HMRC needs to stay committed to meeting its goals as it faces one of its most challenging years yet in its efforts to become one of the world’s most digitally-advanced tax administrations, the National Audit Office has said.
HMRC is in the process of exiting the biggest single government IT contract – Photo credit: HMRC
In response to HMRC’s annual report and accounts, which were published yesterday, the comptroller general Amyas Morse said that the body needed to “keep its nerve” even in the face of setbacks.
The NAO’s report on the HMRC accounts noted that the tax authority was managing one of the most complex transformations seen in government as it transfers from its legacy IT contract, known as Aspire, with Capgemini.
Following criticisms that it had tried to change too much, too quickly, HMRC revised its approach to exiting the contract and chose to take a phased approach, at the same time creating a new company, Revenue & Customs Digital Technology Service, to manage its digital and technology services.
The NAO said that it was too early to evaluate the programme, given that some of the changes in approach have been active for just a few months, but it noted that RCDTS is due to publish its accounts in autumn.
However, the NAO also said that 2016-17 would be the year of greatest activity for the HMRC, in terms of both spending and the outcomes it hopes to achieve, and as such should focus on making a proper assessment as soon as possible to implement necessary changes ahead of 2017-18.

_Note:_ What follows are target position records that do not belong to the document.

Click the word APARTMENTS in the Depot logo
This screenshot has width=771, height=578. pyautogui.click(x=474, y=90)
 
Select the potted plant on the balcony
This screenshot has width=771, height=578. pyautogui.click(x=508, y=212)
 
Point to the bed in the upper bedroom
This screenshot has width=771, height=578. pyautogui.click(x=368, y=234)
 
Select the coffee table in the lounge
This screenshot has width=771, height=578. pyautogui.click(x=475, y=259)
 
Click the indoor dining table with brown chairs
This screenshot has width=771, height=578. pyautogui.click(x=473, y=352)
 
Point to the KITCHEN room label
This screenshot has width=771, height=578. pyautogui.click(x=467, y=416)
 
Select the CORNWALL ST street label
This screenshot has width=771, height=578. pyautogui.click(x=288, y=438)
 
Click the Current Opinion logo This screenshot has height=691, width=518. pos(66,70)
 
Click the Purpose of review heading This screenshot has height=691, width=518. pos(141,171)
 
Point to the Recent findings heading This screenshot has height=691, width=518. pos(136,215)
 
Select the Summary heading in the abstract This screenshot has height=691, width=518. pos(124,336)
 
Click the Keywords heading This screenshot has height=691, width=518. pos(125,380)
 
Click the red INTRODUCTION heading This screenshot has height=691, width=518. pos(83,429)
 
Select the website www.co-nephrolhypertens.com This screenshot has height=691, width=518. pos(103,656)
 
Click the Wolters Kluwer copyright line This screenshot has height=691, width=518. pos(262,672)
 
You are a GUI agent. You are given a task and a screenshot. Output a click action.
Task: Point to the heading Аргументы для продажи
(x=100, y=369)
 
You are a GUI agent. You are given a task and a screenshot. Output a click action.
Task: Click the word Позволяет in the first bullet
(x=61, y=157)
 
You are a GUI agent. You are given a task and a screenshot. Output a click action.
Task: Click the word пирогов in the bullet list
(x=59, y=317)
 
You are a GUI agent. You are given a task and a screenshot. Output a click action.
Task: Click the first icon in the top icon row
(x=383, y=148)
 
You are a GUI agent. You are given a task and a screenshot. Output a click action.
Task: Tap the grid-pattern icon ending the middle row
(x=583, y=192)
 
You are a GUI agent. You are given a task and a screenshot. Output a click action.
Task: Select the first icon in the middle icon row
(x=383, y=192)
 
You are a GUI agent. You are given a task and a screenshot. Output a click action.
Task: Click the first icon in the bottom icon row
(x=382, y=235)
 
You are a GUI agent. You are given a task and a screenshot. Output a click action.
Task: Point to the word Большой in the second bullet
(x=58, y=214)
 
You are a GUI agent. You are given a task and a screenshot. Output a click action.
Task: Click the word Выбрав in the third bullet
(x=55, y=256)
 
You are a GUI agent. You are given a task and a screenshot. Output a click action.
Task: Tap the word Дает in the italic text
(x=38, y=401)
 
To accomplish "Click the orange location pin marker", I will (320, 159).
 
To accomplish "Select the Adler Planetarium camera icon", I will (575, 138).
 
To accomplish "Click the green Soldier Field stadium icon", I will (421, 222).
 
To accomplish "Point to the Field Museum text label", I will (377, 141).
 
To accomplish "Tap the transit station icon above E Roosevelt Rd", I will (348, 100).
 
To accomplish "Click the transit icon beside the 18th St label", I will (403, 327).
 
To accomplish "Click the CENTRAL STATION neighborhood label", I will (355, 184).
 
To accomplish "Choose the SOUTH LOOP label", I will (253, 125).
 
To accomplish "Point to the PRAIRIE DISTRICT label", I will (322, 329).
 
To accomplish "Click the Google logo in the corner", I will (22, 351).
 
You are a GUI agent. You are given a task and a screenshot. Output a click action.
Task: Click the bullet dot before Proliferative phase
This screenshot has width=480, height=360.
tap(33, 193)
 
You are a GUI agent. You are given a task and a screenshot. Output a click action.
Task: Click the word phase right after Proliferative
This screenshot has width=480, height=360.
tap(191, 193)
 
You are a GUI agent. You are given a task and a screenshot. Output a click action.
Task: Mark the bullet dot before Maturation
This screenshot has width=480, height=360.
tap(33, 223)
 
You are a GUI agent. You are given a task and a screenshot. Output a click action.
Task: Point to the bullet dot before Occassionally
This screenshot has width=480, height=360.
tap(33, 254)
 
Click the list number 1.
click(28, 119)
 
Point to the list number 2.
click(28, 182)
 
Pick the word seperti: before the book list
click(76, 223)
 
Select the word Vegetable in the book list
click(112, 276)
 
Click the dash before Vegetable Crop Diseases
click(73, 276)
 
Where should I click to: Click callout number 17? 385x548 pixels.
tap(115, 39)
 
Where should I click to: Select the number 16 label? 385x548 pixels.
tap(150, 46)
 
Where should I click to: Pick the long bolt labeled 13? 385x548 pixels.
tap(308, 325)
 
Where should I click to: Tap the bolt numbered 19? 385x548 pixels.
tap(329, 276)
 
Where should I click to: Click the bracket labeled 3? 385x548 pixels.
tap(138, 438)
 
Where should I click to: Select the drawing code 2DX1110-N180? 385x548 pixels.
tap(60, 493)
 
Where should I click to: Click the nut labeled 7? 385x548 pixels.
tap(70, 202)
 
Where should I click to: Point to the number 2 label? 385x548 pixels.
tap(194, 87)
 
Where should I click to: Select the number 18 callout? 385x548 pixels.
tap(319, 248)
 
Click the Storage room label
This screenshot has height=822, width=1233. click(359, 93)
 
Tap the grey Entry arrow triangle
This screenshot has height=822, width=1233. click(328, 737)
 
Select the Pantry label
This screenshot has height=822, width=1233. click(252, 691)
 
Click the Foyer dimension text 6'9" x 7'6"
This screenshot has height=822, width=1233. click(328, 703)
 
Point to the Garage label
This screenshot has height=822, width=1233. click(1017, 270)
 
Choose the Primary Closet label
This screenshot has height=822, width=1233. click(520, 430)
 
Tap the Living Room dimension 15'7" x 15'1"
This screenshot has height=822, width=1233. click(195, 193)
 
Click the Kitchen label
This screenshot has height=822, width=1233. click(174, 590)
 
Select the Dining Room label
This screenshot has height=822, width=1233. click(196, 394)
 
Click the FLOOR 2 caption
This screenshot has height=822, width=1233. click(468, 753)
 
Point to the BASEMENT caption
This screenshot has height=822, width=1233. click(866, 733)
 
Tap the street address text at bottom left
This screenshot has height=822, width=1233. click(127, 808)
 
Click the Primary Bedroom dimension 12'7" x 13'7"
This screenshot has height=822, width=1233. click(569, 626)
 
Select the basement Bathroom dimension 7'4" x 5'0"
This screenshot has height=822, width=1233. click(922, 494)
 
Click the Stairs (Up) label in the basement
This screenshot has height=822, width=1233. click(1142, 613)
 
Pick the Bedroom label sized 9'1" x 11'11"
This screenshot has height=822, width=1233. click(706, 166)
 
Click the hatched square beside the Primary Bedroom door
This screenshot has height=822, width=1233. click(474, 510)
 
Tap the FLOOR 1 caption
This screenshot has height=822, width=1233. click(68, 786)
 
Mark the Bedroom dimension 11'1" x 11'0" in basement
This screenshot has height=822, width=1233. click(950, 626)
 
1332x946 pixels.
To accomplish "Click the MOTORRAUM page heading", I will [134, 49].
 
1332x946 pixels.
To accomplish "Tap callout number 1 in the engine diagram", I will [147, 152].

Setting out the challenge in a statement published alongside the report, Morse said: “On the one hand, it needs to keep its nerve and commitment to its goals even if there are occasional setbacks along the way; on the other, it needs to ensure that it does not make the taxpayer underwrite the risk of failure through service breakdowns.”
The NAO report, which is appended to HMRC’s annual report, said that managing the high levels of complexity and ambition in HMRC’s plan would be a major challenge.
Although it said the tax authority had recognised that this meant the plans were more uncertain than a conventional change programme, it noted that there could be “serious risks if major assumptions underpinning its strategy do not prove realistic”.
It cited as an example HMRC’s recent assumption that taxpayers would move over to online services more quickly than they did, and so its decision to cut call centre staff when there was still high demand led to impaired quality of service for 18 months.
HMRC is now more closely monitoring how taxpayers respond to changes in services, and the NAO said that HMRC needed to model the impact of different scenarios in future in order to intervene earlier.
HMRC’s annual report and accounts also set out a number of risks it had identified in the previous year, which included customer service.
It said that it had developed a number of ways to ensure sustainable improvements, which included better monitoring systems, ensuring flexible staff working and working to digitise forms so they can be submitted online.
Other identified risks were to ensure the delivery of robust IT infrastructure, providing better IT services and to improve cyber security measures.